Because your love is better than life, my lips will glorify you. I will praise you as long as I live, and in your name I will lift up my hands. (Psalm 63:3-4, NIV)
Like a 2 year old, I have to be comforted on a daily basis. Day and night, God hears me pout about how I was treated unfairly today, my complaint of my unchanged circumstances when He is trying to change my heart and my cry in the middle of the night when I awake from a nightmare that seemed oh so real. Everywhere I go and in every season of life, God is there to hold my hand and point out truth that I had forgotten. He reminds me that "death no longer has mastery over him" and because I am His, death no longer has mastery over me.

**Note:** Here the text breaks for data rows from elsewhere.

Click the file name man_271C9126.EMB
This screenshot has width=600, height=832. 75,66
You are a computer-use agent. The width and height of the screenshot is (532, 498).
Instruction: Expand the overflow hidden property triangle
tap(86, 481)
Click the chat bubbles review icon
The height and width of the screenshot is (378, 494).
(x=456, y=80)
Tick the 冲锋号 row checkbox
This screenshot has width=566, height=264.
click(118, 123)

For we know that since Christ was raised from the dead, he cannot die again; death no longer has mastery over him. (Romans 6:9, NIV)
Like a small child running away from a parent with a wooden spoon or anyone with a tone that signals discipline, I run away from God again and again. In small moments throughout the day, or in an area of sin in my life I try to close off from God, I consistently fall short of who I am called to be. Whether it is out of fear or because I intentionally try to flee from His presence, every time I turn back He is there waiting with open arms. Each and every time Matthew sees me, his face lights up, he reaches his arms up, and he meets me with the most incredible hug. I am reminded that the joy I feel when Matthew hugs me is just a glimpse at what my Heavenly Father experiences when I turn back and come running to Him.
The Spirit you received does not make you slaves, so that you live in fear again; rather, the Spirit you received brought about your adoption to sonship. And by him we cry, "Abba, Father." The Spirit himself testifies with our spirit that we are God's children. (Romans 8:15-16, NIV)
I am a daughter of the King, and He rejoices when I return to Him each day. There is an unconditional love waiting for me to come home each and every day. This love never runs out, never tires of my consistent mess ups and never lets me forget that I belong to the living God.
Katie Burkhead, a student at the University of Texas at Austin, is serving a summer mentor at the South Texas Children's Home Ministries through Go Now Missions.